“Tungstênio” mostra que o mundo não se divide entre vilões e mocinhos
No meio dos quadrinhos, muito já foi dito, quase sempre de maneira elogiosa, sobre "Tungstênio", graphic novel do brasileiro Marcello Quintanilha premiada na categoria Policial do Festival de Angoulême no último sábado, dia 30 – veja aqui uma entrevista com o autor sobre o feito.
Para o site Universo HQ, referência no assunto, Rodrigo Scama escreveu: "Poucos autores sabem dilatar e encurtar o tempo para contar uma história como Quintanilha. A tensão e o suspense permeiam todo o álbum. É impossível parar de ler. Você precisa saber o que vai acontecer e, ao mesmo tempo, descobrir como os personagens chegaram até o ponto em que se encontram. E o autor vai dando pistas de tudo isso ao longo da história. Ao final, todas as pontas se fecham, em um trabalho de roteiro primoroso".

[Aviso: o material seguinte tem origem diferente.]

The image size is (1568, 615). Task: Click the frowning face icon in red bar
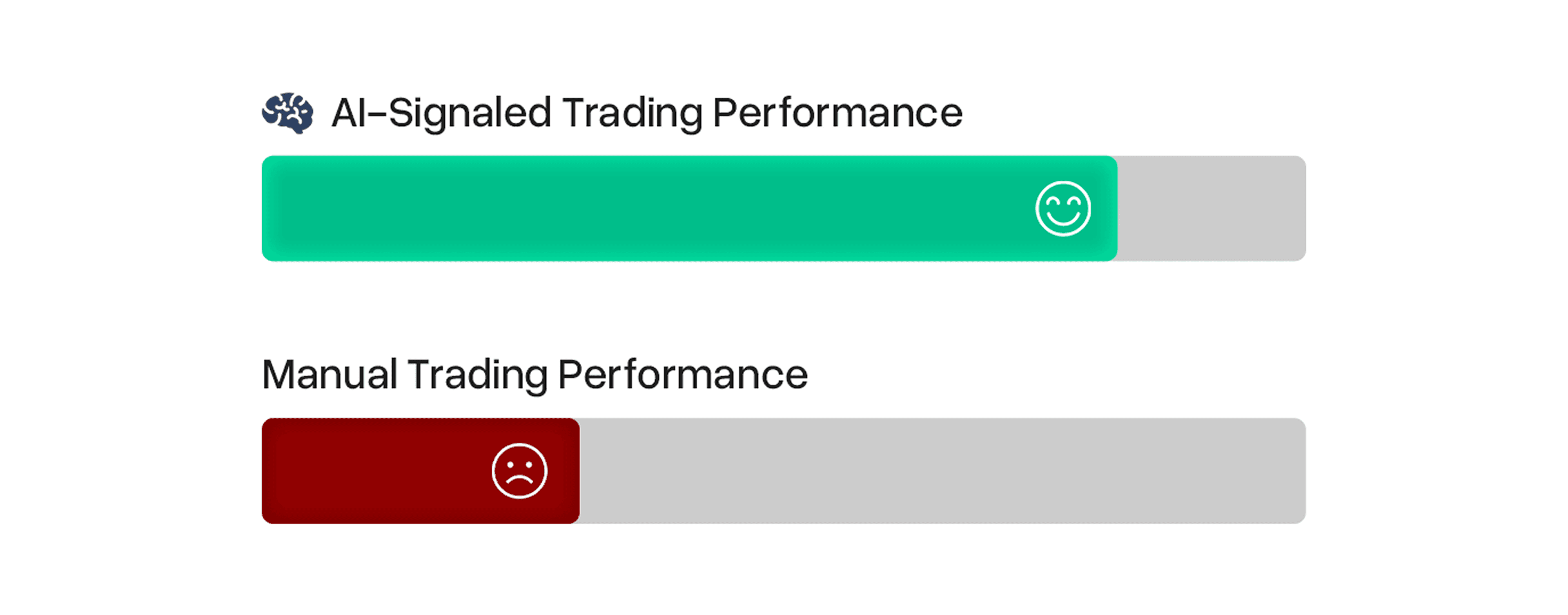click(x=519, y=471)
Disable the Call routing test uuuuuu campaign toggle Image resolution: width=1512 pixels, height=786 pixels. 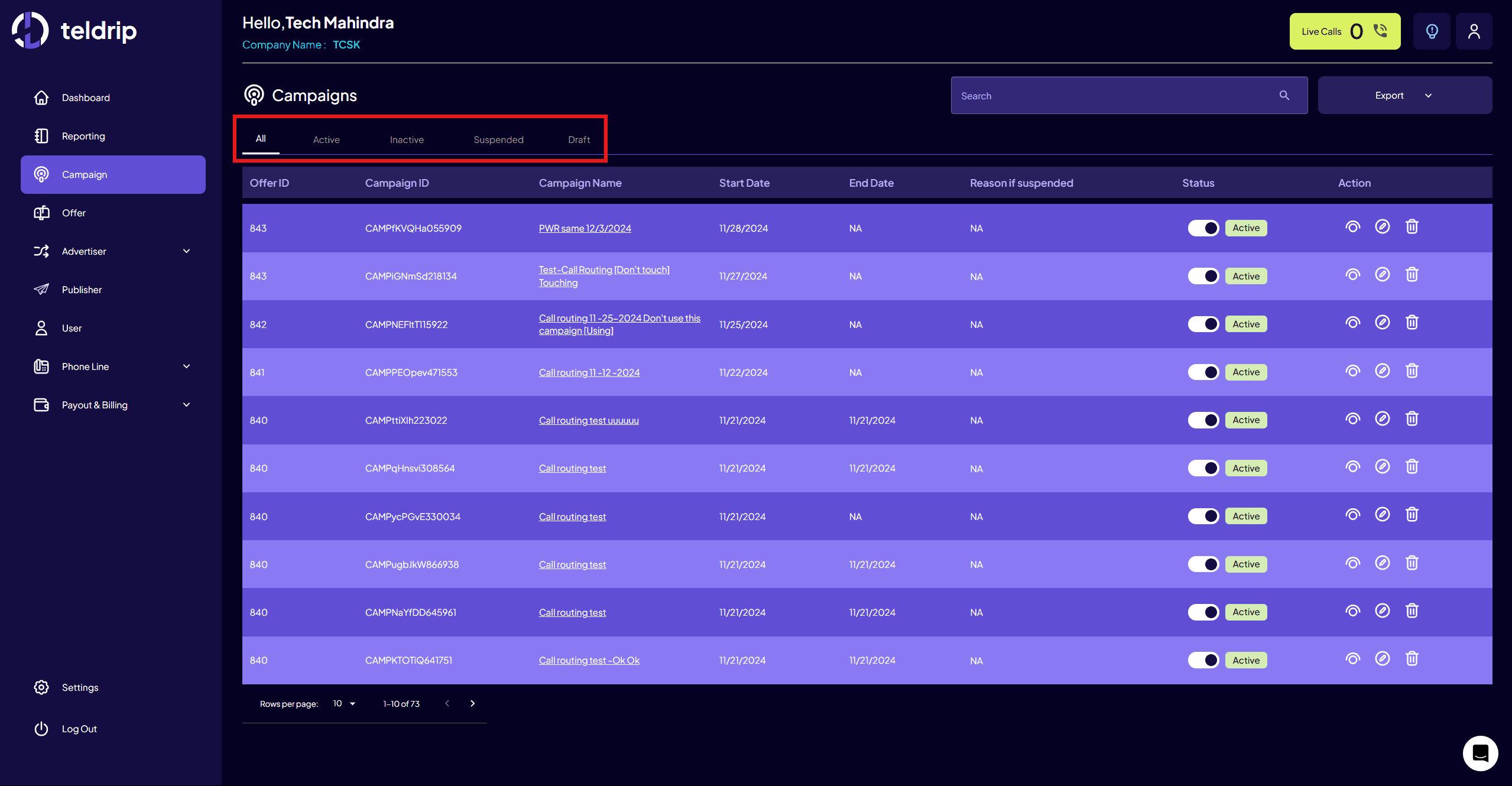click(1203, 420)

Os elogios são mesmo merecidos. "Tungstênio" se passa em Salvador e mostra a história de um traficante, um militar reformado, um policial e sua mulher. Todos eles misturam elementos de heróis e vilões, e esse é o grande mérito de Quintanilha: construir personagens complexos, com virtudes e defeitos, sem nenhum tipo de idealização, como qualquer pessoa comum.
A narrativa central que acompanhamos e que serve de plano principal para que as trajetórias particulares de todos os personagens se desenrolem por meio de flashbacks também é comum: o policial abordando e tentando render dois pescadores que explodiam bombas no mar para pegar seus peixes, enquanto aguarda a chegada do reforço para que possa prendê-los. Não há nenhuma megalomania – exceto, talvez, na personalidade do próprio policial, um fortão metido a herói –, o que aproxima a obra do nosso dia a dia.
Não li os outros quadrinhos que concorriam ao prêmio vencido por Quintanilha, mas, ainda assim, asseguro que o troféu está em boas mãos. É ótimo ver que títulos nacionais nos quais realidades cotidianas protagonizadas por personagens comuns – e, por isso mesmo, interessantes – estejam ganhando destaque, seja na França, seja aqui mesmo no Brasil.
Precisamos mesmo entender que o mundo não é feito de histórias fantásticas e maniqueístas, que dividem as pessoas entre o bem e o mal. E a arte é o melhor caminho para que possamos compreender isso.